Exercise instructions
Excluding pictures, reproduce word for word the lines from the one containing "Task: Open the Пакеты menu" through the end of the material below.

Given entries
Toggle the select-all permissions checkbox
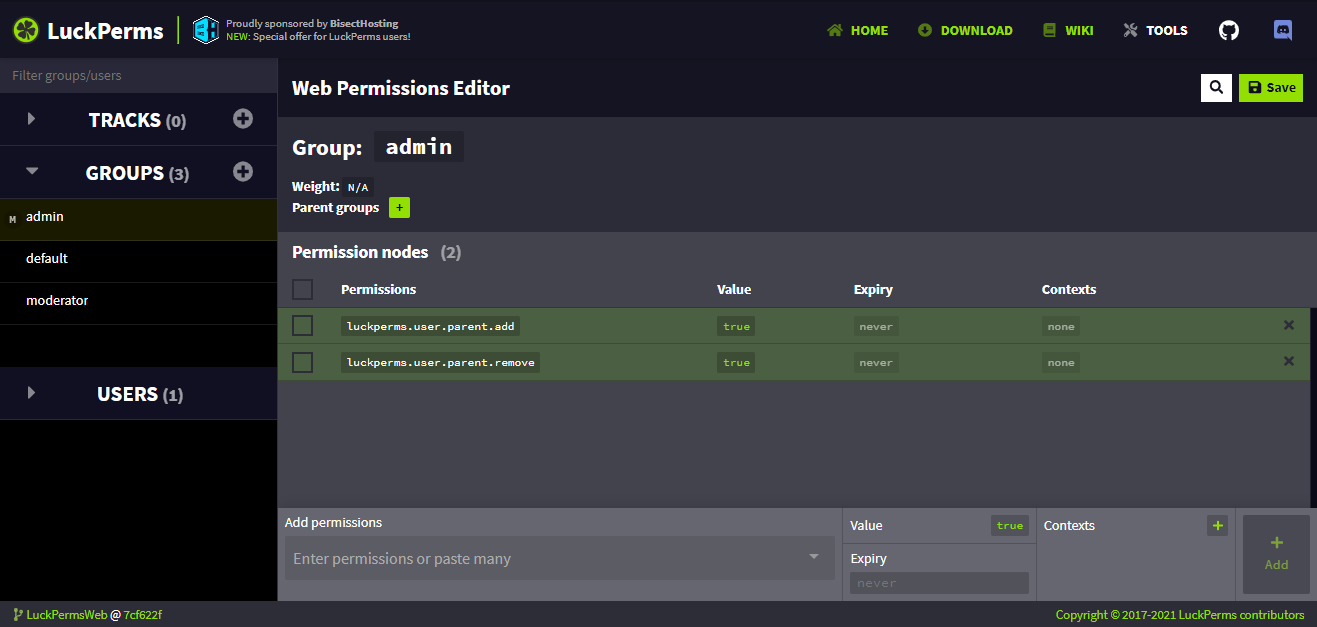 click(x=302, y=290)
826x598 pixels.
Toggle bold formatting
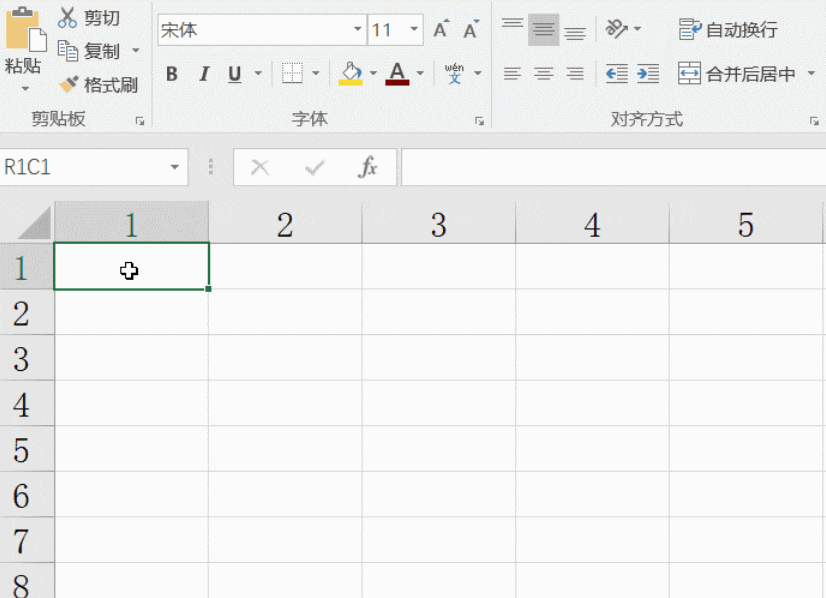[x=172, y=74]
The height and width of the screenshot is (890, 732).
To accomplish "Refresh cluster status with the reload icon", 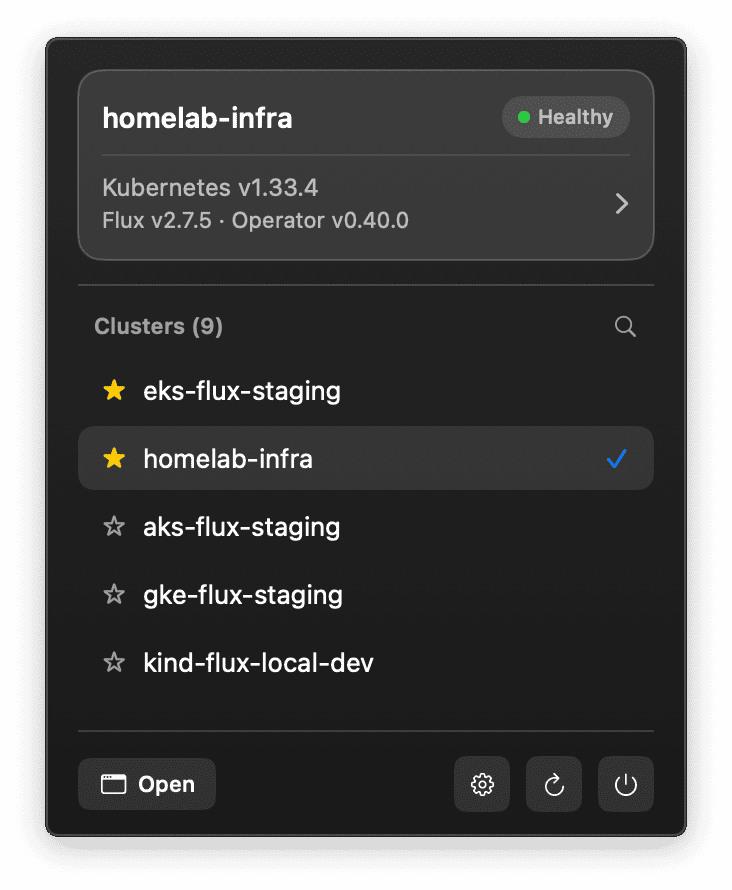I will [x=553, y=784].
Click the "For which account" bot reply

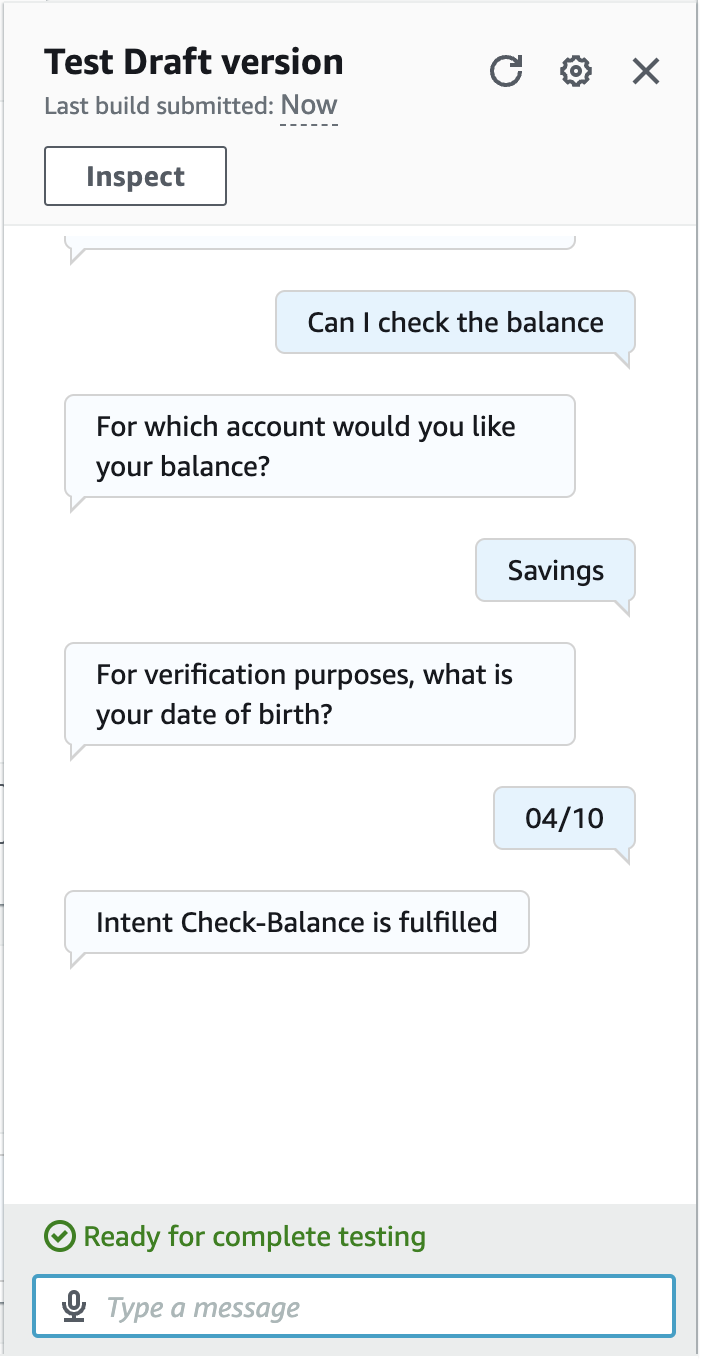tap(319, 446)
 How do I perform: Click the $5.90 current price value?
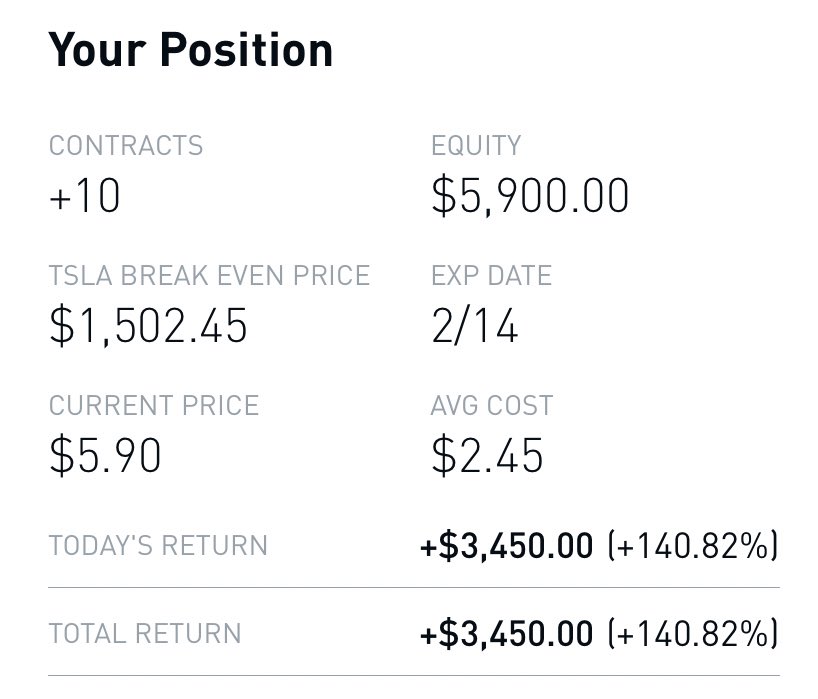(105, 456)
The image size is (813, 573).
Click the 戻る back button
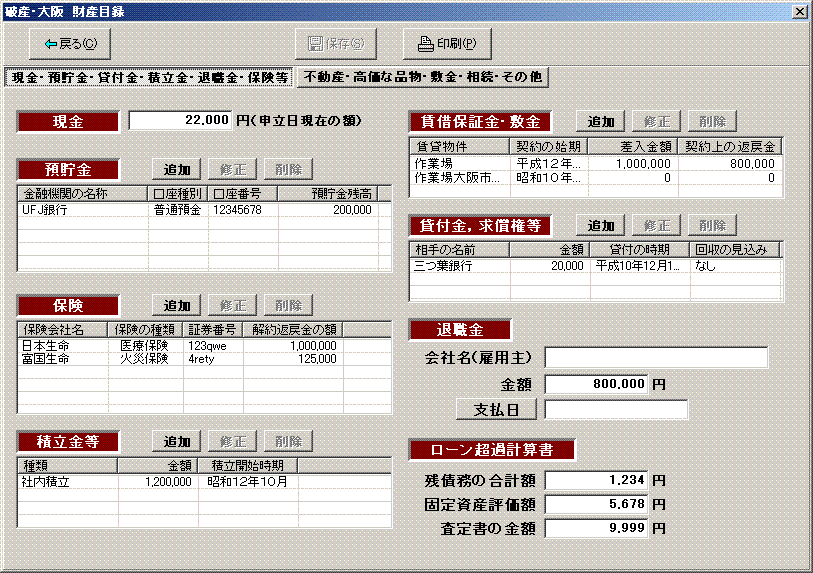(x=70, y=43)
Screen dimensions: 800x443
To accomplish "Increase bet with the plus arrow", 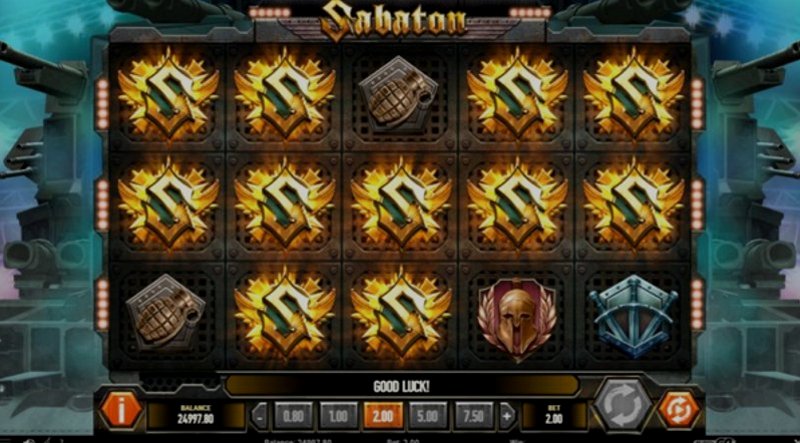I will pos(507,416).
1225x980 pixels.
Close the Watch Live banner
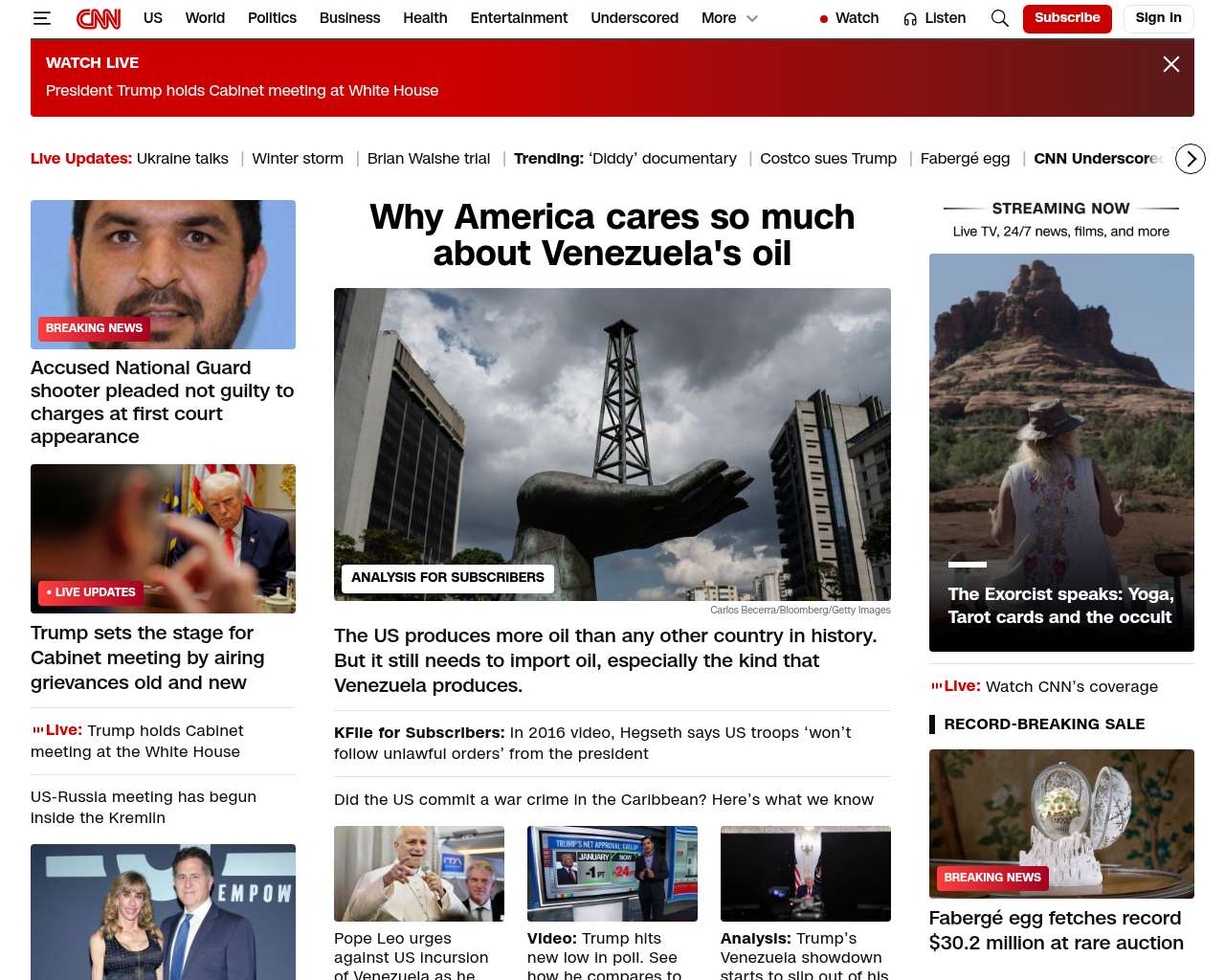pyautogui.click(x=1170, y=64)
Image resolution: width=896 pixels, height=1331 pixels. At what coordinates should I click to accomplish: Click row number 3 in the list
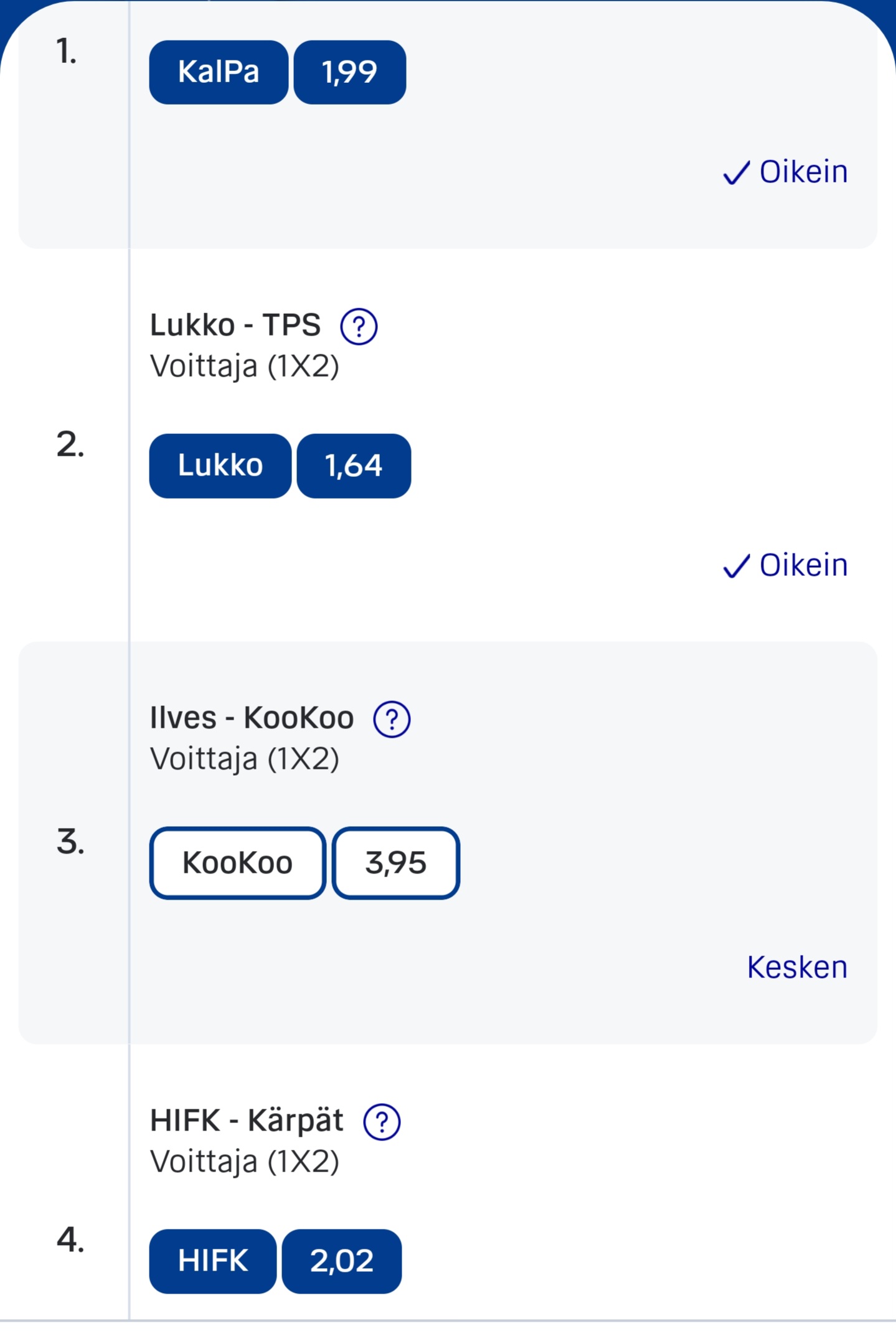(x=70, y=842)
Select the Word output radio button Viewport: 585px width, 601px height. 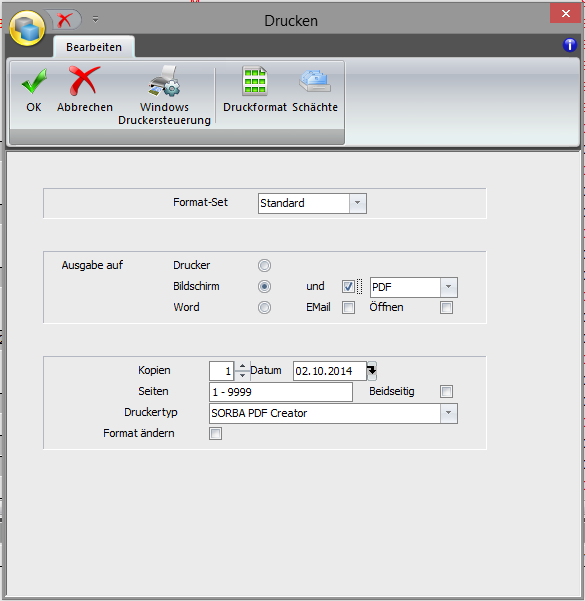coord(264,307)
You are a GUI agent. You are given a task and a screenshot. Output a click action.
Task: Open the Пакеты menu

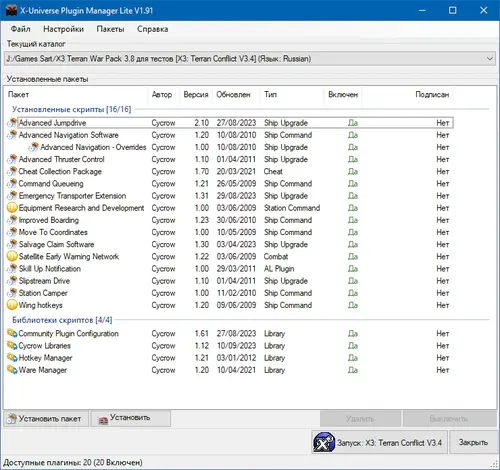point(110,29)
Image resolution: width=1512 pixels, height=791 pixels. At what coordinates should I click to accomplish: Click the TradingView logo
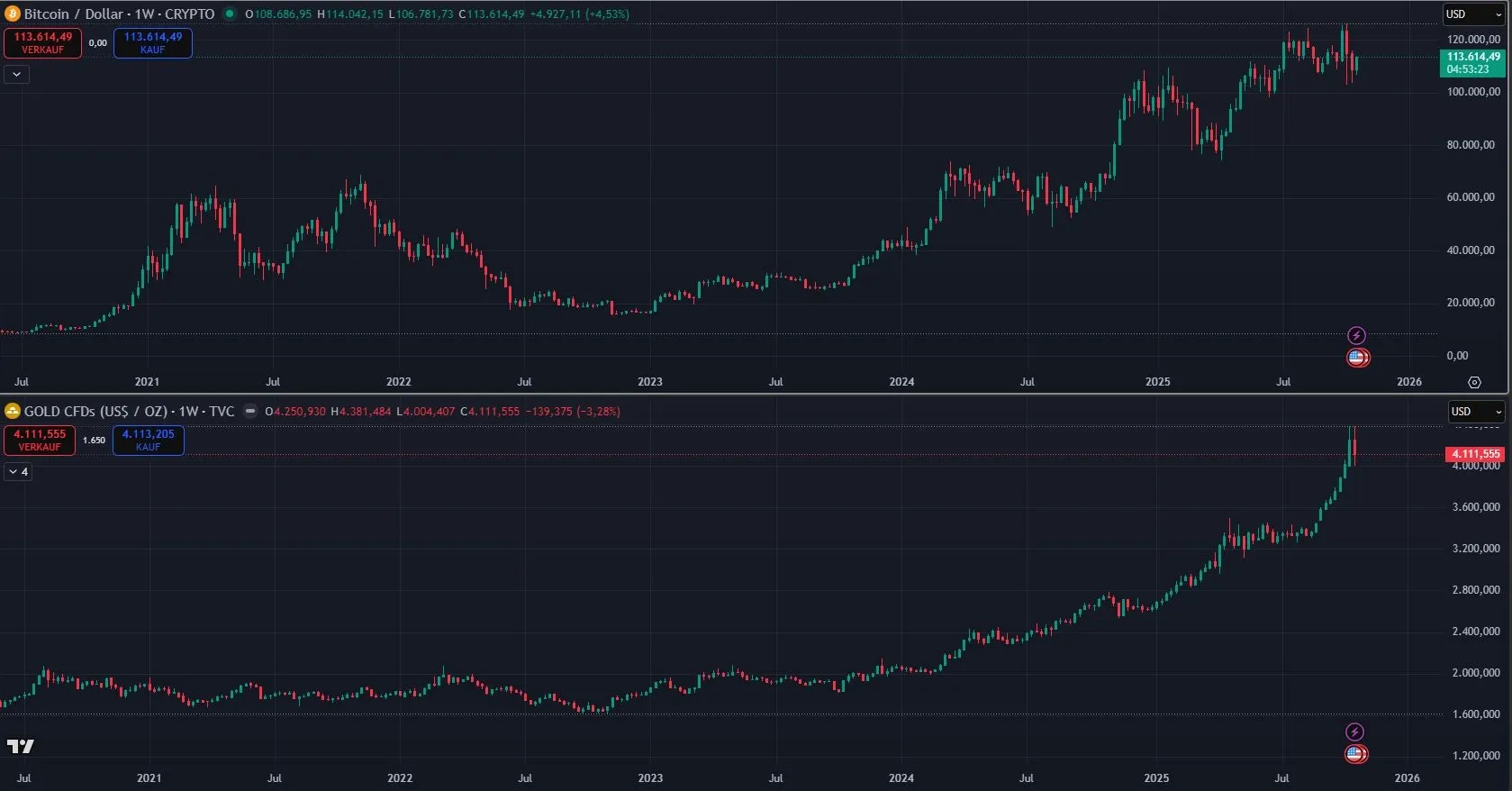(21, 746)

Answer area
Task: Open the Пакеты menu

point(110,29)
Image resolution: width=1512 pixels, height=791 pixels. At what coordinates should I click to accomplish: Click the TradingView logo
(21, 746)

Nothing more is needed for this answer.